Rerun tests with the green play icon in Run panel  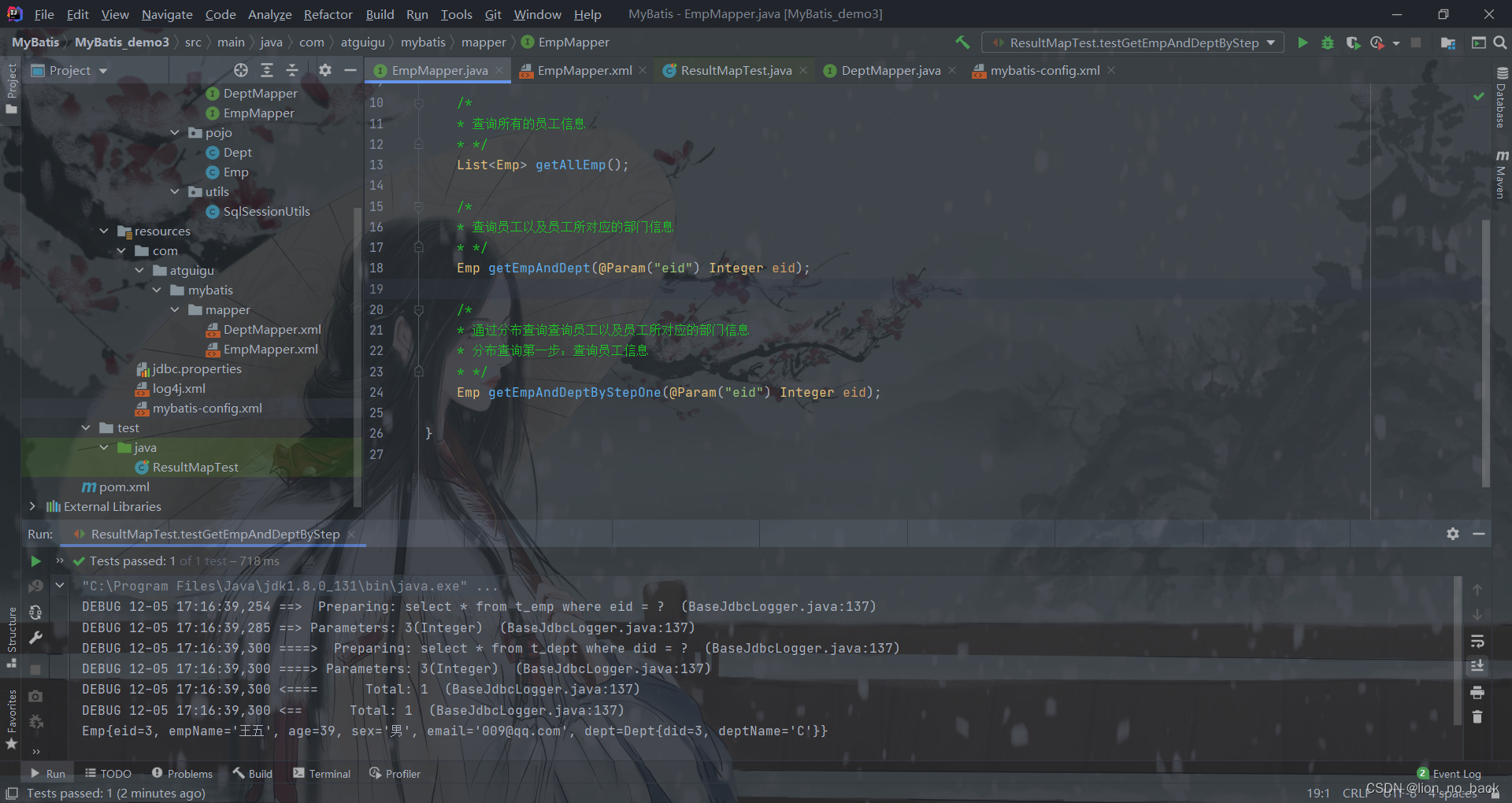(x=35, y=561)
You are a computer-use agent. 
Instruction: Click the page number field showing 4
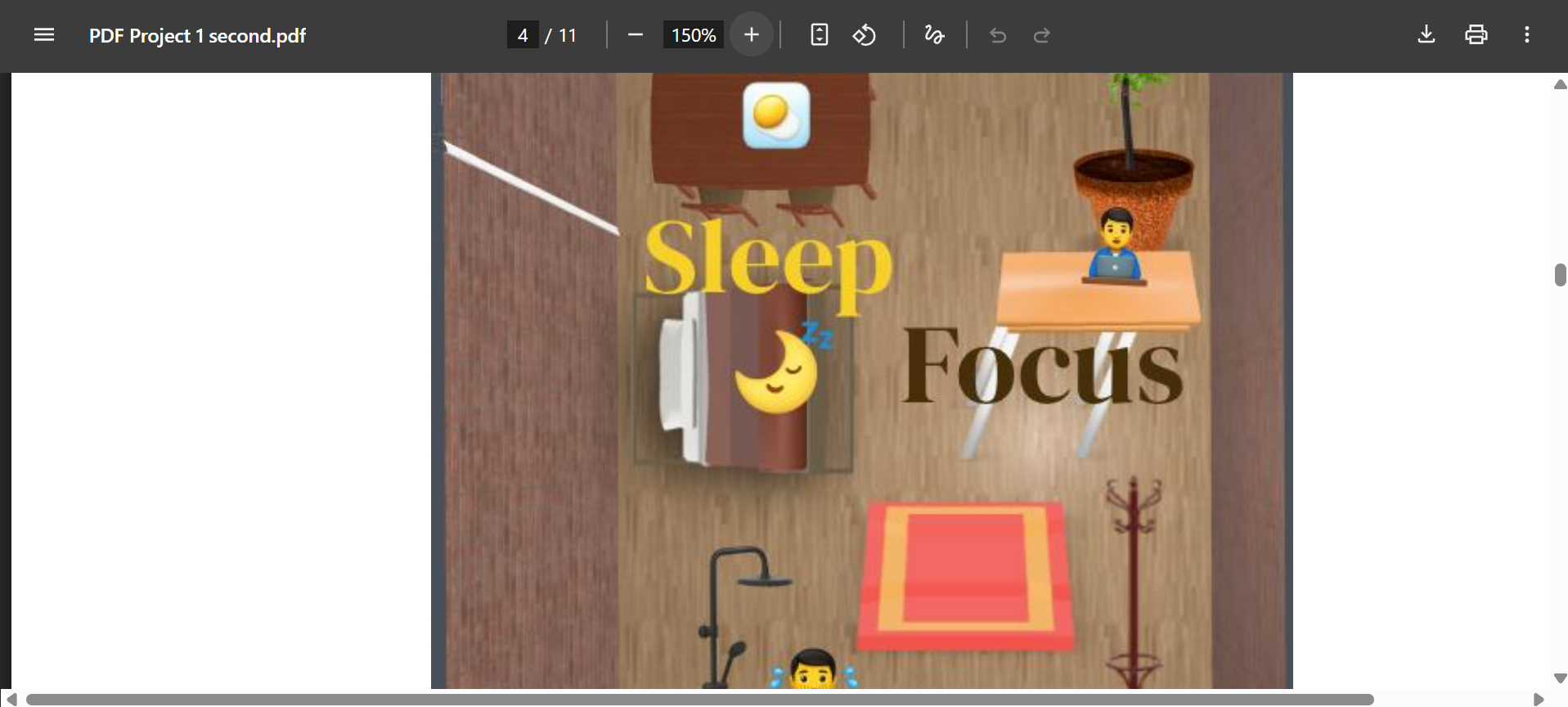click(x=523, y=35)
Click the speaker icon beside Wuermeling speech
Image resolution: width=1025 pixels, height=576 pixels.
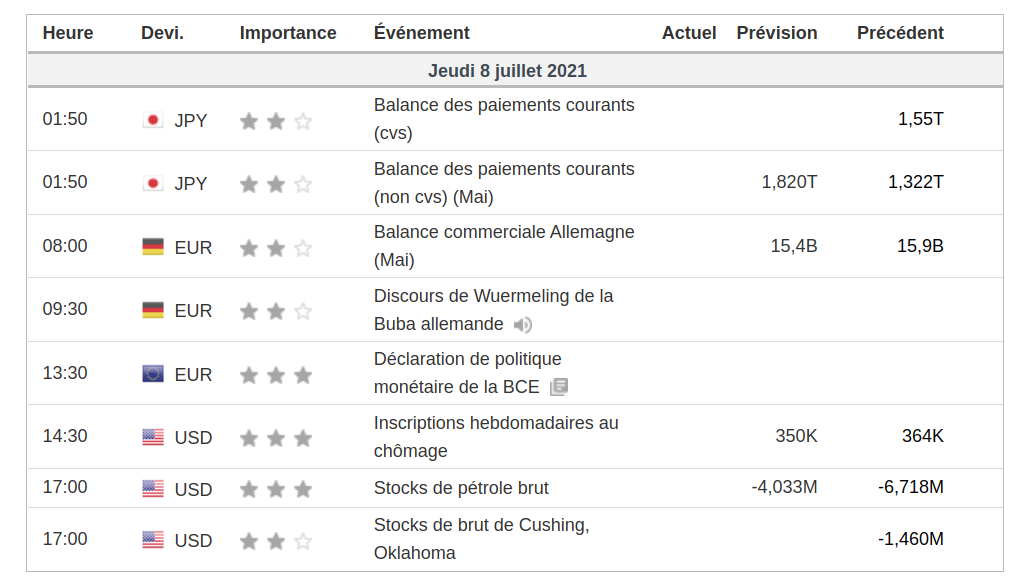pos(523,325)
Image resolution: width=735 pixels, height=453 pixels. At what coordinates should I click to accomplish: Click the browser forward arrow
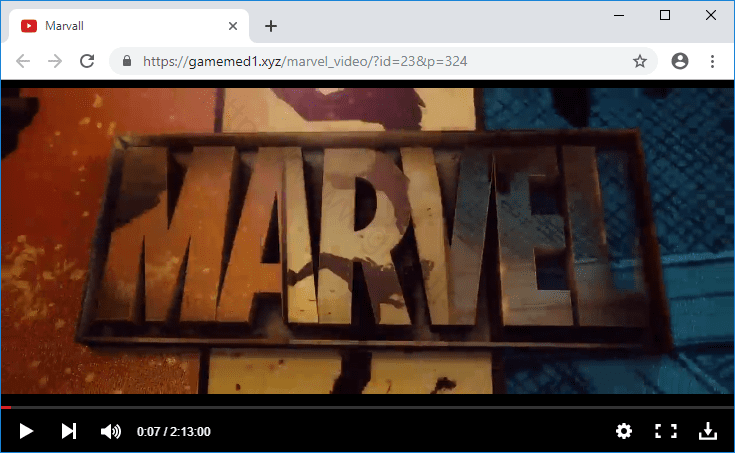tap(55, 61)
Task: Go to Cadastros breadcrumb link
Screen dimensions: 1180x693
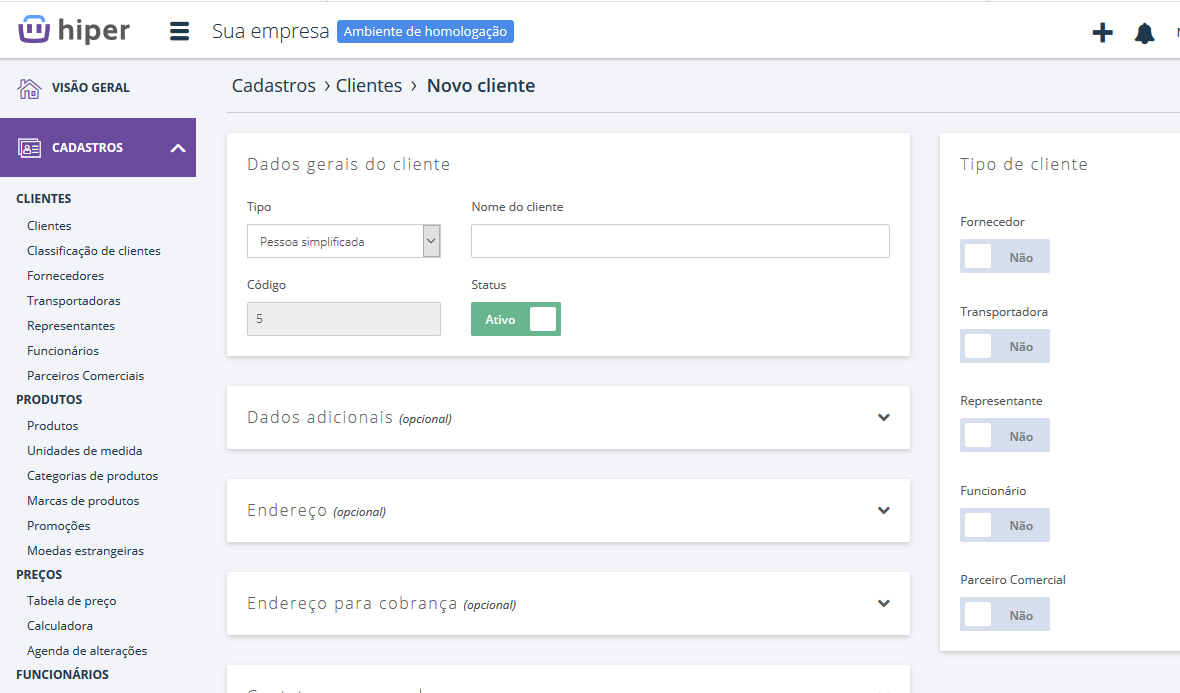Action: click(273, 86)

### What to produce
Leaving out the pictures, return exactly the lines from the one that contains "Task: Go to Cadastros breadcrumb link" through the last line of the records above, inclusive.

### Exercise response
Task: Go to Cadastros breadcrumb link
Screen dimensions: 1180x693
Action: click(273, 86)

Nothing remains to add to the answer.